The Fusion of Large Language Models and Formal Methods for Trustworthy AI Agents: A Roadmap
Zhang, Yedi, Cai, Yufan, Zuo, Xinyue, Luan, Xiaokun, Wang, Kailong, Hou, Zhe, Zhang, Yifan, Wei, Zhiyuan, Sun, Meng, Sun, Jun, Sun, Jing, Dong, Jin Song
Large Language Models (LLMs) have emerged as a transformative AI paradigm, profoundly influencing daily life through their exceptional language understanding and contextual generation capabilities. Despite their remarkable performance, LLMs face a critical challenge: the propensity to produce unreliable outputs due to the inherent limitations of their learning-based nature. Formal methods (FMs), on the other hand, are a well-established computation paradigm that provides mathematically rigorous techniques for modeling, specifying, and verifying the correctness of systems. FMs have been extensively applied in mission-critical software engineering, embedded systems, and cybersecurity. However, the primary challenge impeding the deployment of FMs in real-world settings lies in their steep learning curves, the absence of user-friendly interfaces, and issues with efficiency and adaptability.
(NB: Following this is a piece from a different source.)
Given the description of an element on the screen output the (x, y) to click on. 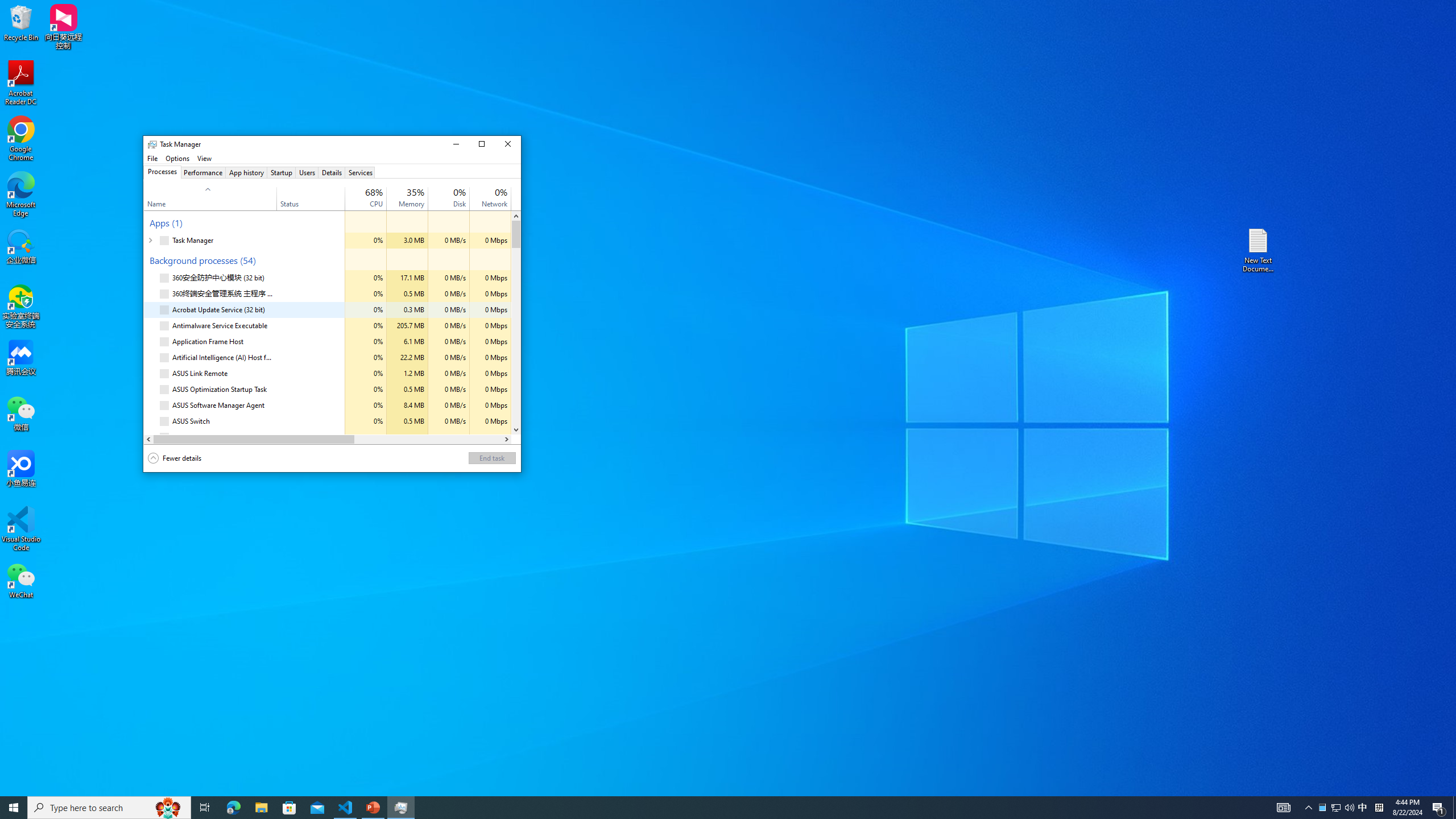
AutomationID: TmColStatusText (278, 437)
19% (374, 191)
Disk (449, 437)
This position paper outlines a roadmap for advancing the next generation of trustworthy AI systems by leveraging the mutual enhancement of LLMs and FMs. First, we illustrate how FMs, including reasoning and certification techniques, can help LLMs generate more reliable and formally certified outputs. Subsequently, we highlight how the advanced learning capabilities and adaptability of LLMs can significantly enhance the usability, efficiency, and scalability of existing FM tools. Finally, we show that unifying these two computation paradigms -- integrating the flexibility and intelligence of LLMs with the rigorous reasoning abilities of FMs -- has transformative potential for the development of trustworthy AI software systems. We acknowledge that this integration has the potential to enhance both the trustworthiness and efficiency of software engineering practices while fostering the development of intelligent FM tools capable of addressing complex yet real-world challenges.